MOST of what I do is for my own use or gifts for friends -- at most - I usually recoup materials cost. I really prefer it that way - cause it lets me build what I want - when I want for whom I want. A very freeing relaxing feeling after a week of sitting in and office waiting on people to gripe about something.

Skill level? As my grandad would say -- I know just enough to be dangerous.


----------



## seawolf21 (Jan 19, 2007)

Jeff don't feel bad about your router. I have a J.C. Penny 1/2 HP router that must be over 30 yrs old and I use this for hand routing.
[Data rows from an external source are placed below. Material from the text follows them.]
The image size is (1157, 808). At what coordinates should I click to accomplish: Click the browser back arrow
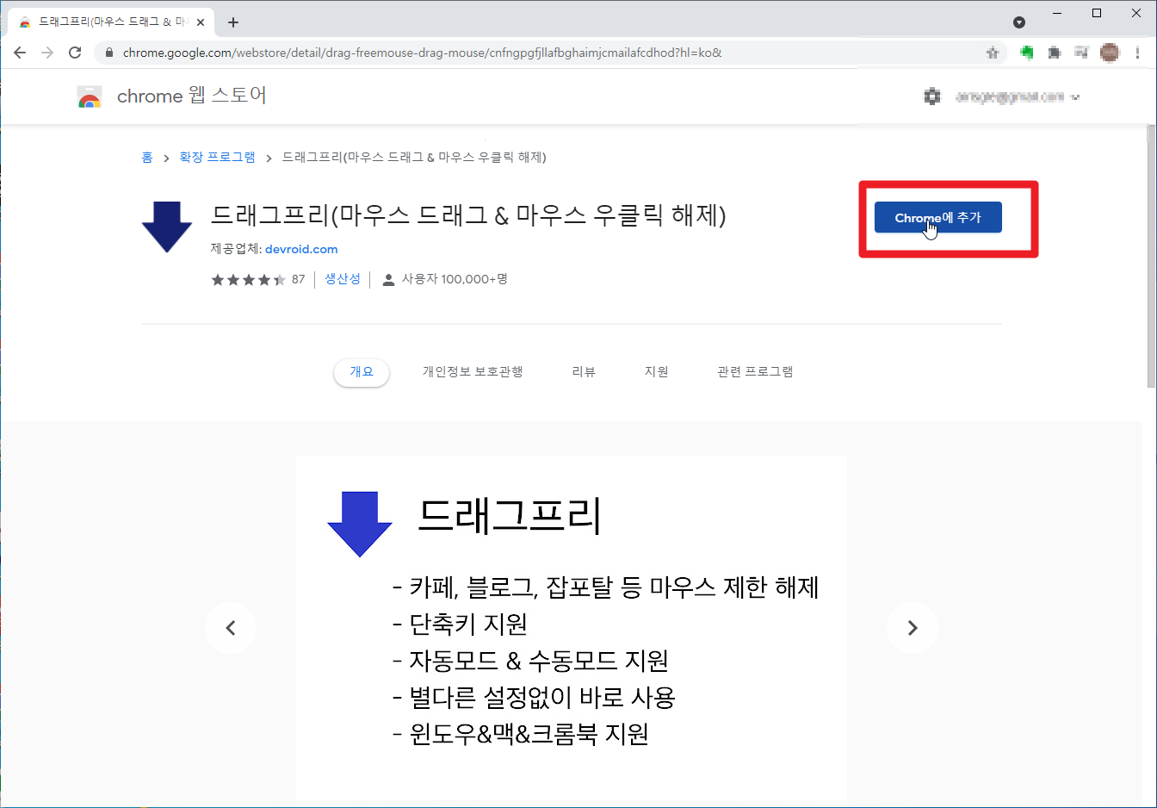coord(20,53)
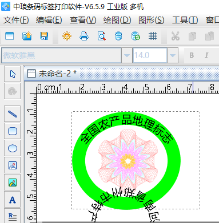Open an existing file icon
The width and height of the screenshot is (219, 223).
click(27, 36)
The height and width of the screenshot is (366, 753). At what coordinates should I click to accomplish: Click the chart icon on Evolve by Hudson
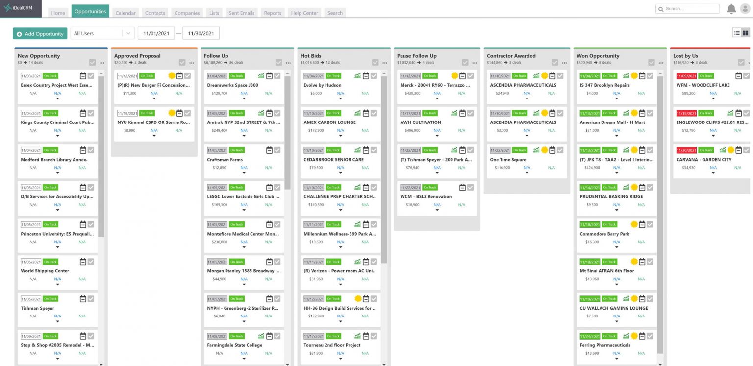[x=357, y=76]
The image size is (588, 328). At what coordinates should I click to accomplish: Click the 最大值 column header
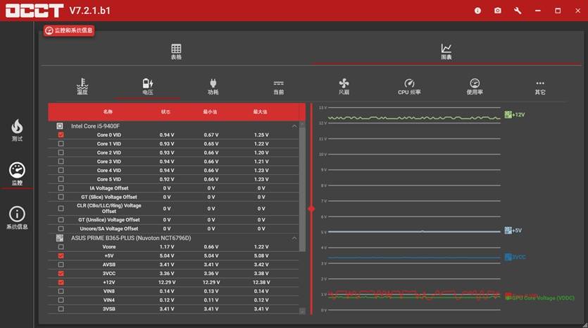pos(261,111)
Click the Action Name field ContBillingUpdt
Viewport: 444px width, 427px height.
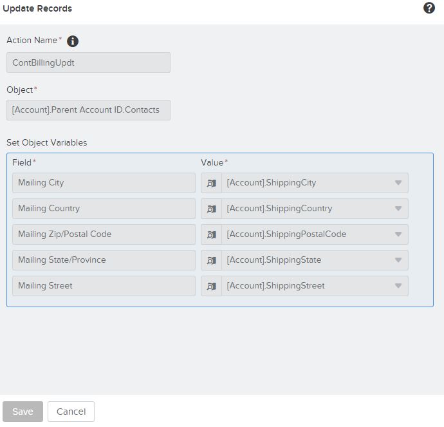pos(88,62)
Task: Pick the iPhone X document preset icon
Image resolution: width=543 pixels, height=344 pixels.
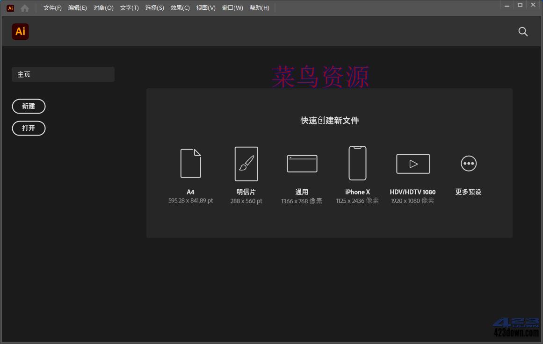Action: pyautogui.click(x=357, y=164)
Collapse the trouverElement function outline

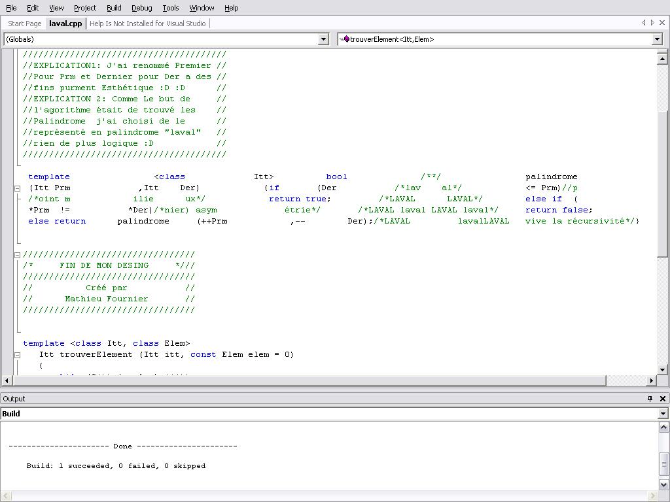18,355
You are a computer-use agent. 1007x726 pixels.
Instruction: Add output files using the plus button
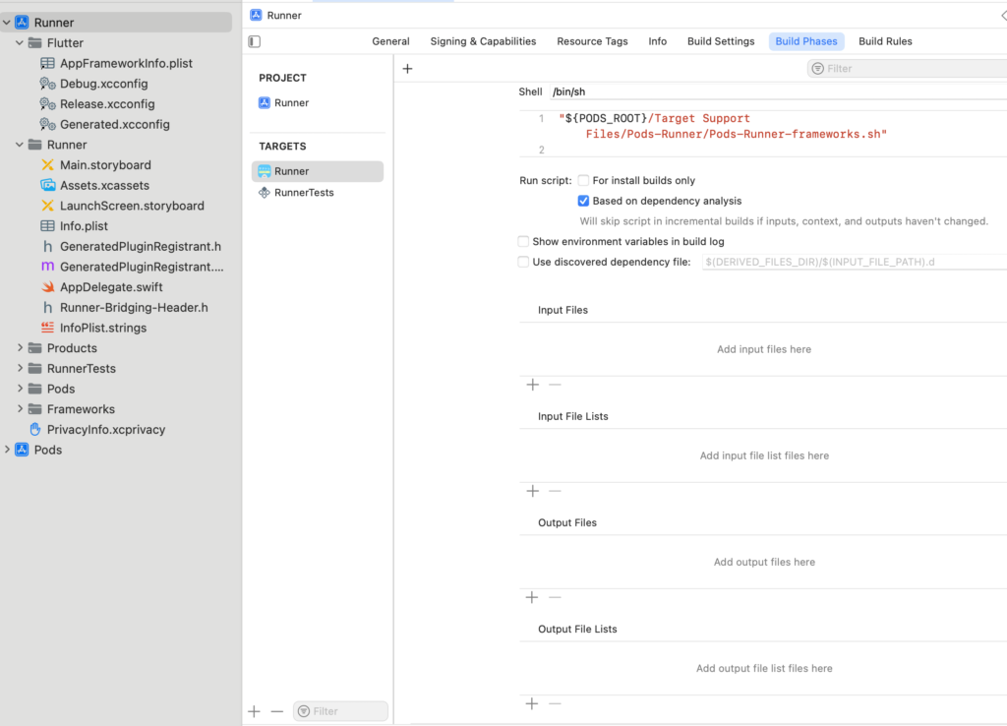[x=532, y=597]
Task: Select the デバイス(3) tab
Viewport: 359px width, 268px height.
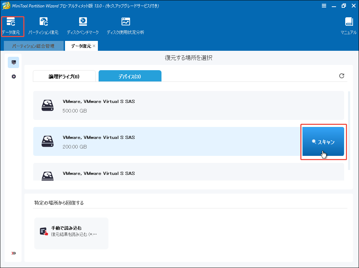Action: click(x=130, y=76)
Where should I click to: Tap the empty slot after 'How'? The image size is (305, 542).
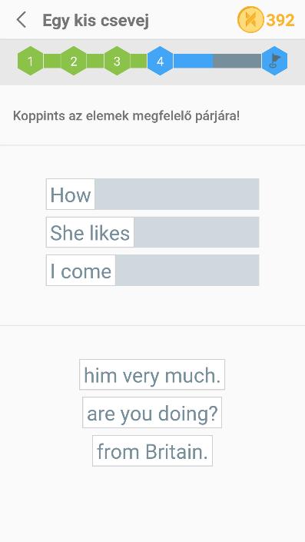click(177, 195)

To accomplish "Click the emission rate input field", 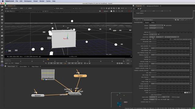I will (153, 39).

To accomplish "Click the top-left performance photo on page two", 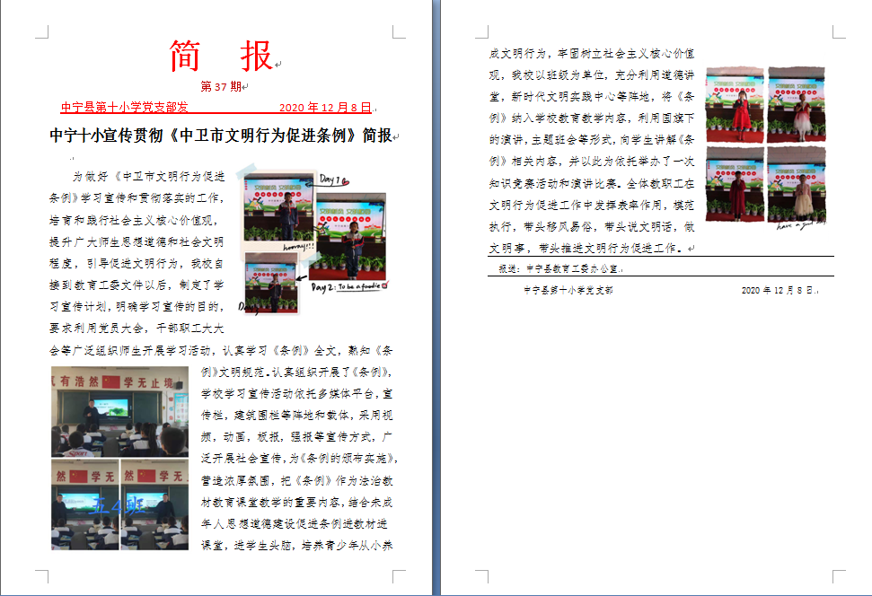I will click(735, 103).
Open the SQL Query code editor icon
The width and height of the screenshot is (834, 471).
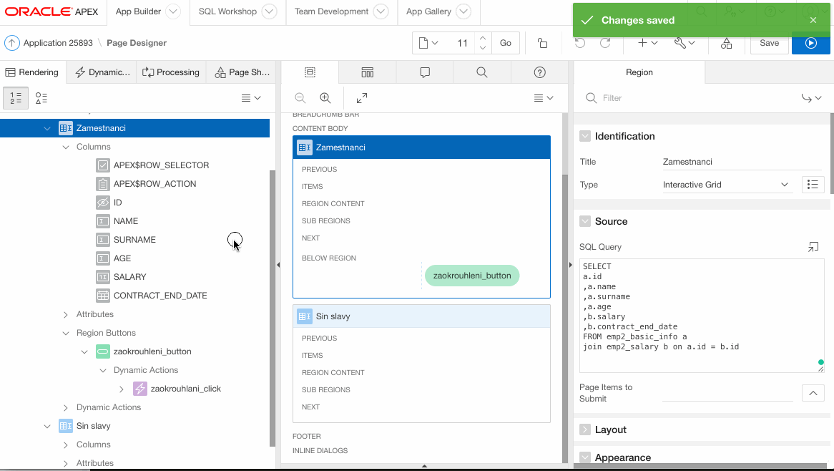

My main router is a Craftsman 1 1/2 HP mounted under my router table that must be 20 yrs old and still kicking.

Gary


----------



## unlimitedwoodworker (Mar 3, 2006)

ok thanks seawolf-

I actually like it when you all do long posts its more informitive!
jeff


----------



## challagan (Feb 7, 2006)

Gary, you got to post a photo of that. I don't think I have ever seen a JC Penny router 

Corey


----------



## seawolf21 (Jan 19, 2007)

*JC Penney Router*



challagan said:


> Gary, you got to post a photo of that. I don't think I have ever seen a JC Penny router
> 
> Corey


Well here is the JC Penney workhorse. I hope the label is clear. Here is my Craftsman with a few modifications of course.

Gary


----------



## harrysin (Jan 15, 2007)

Gary, that router appears to have a large opening, what is the biggest template guide that can be fitted?


----------



## harrysin (Jan 15, 2007)

"MOST of what I do is for my own use or gifts for friends -- at most - I usually recoup materials cost. I really prefer it that way - cause it lets me build what I want - when I want for whom I want"

Drugstore Cowboy, we have a lot in common.


----------



## Mike (Nov 22, 2004)

Anytime I see a label claiming 1/2 HP I always wonder which half of the horse it is? Perhaps a new rating system is needed? Instead of 1/2 Horse Power it could be 1 Pig Power? I guess not, nobody would buy something rated in PP. Then I wondered about goats? 1 GP isnt so bad. Sheep? Not even going to go there. I guess we are stuck with the horses backside. In answer to your questions: No, I don't do drugs and I havent been drinking. I just got the first good nights sleep since my loving wife brought home(and shared) the nasty sinus bug a week ago and I am feeling super and silly. I hope this has brightened somebody's day...


----------



## challagan (Feb 7, 2006)

Thanks Gary, never seen one of those before. 1/2 HP huh.... I don't think I have seen a router of that size with such a low HP rating. Thanks for posting it Gary. 

corey


----------



## bobj3 (Jan 17, 2006)

Hi Corey

I have one you can have  it's a Craftsmman (Sears) it came on the CRAFTSMAN ROUTER RECREATOR WOODWORKING DUPLICATOR I have, it needs repair  smokes a bit after running for 2 mins. or so    but your welcome to it....


===========




challagan said:


> Thanks Gary, never seen one of those before. 1/2 HP huh.... I don't think I have seen a router of that size with such a low HP rating. Thanks for posting it Gary.
> 
> corey


----------



## challagan (Feb 7, 2006)

Thanks Bj, what if you already let the smoke out then what fun is that  Just never seen a JC Penny router but that was back in the day.. huh. My grandpa had a Monkey Ward table saw  In fact... about 3/4 of why they had came from Monkey Ward! 

Corey


----------



## Drugstore Cowboy (May 17, 2007)

challagan said:


> . . . but that was back in the day.. huh. . .


To the best of my foggy memory -- it was about the mid 70's when Penney's had diversified into a lot of areas -- that they later dropped --
Tools and electronics in particular.
I had a pretty nice receiver/tape deck from them.

Some of their tools were made by Delta.
Willing to bet it was very similar to stuff being marketed through Sears and MW --- just with different labeling.

And Corey 
As you no doubt know -- your grandpa was not alone --
There was a time when huge numbers of folks -- LIVED out of the Sears and MW catalogs.
In fact -- some even bought the HOUSE they lived in out of one.


----------



## seawolf21 (Jan 19, 2007)

*JC Penney Router Giude?*



harrysin said:


> Gary, that router appears to have a large opening, what is the biggest template guide that can be fitted?


Harry if you mean what size guide bushing fits in that router, well there are no threads for one.

Gary


----------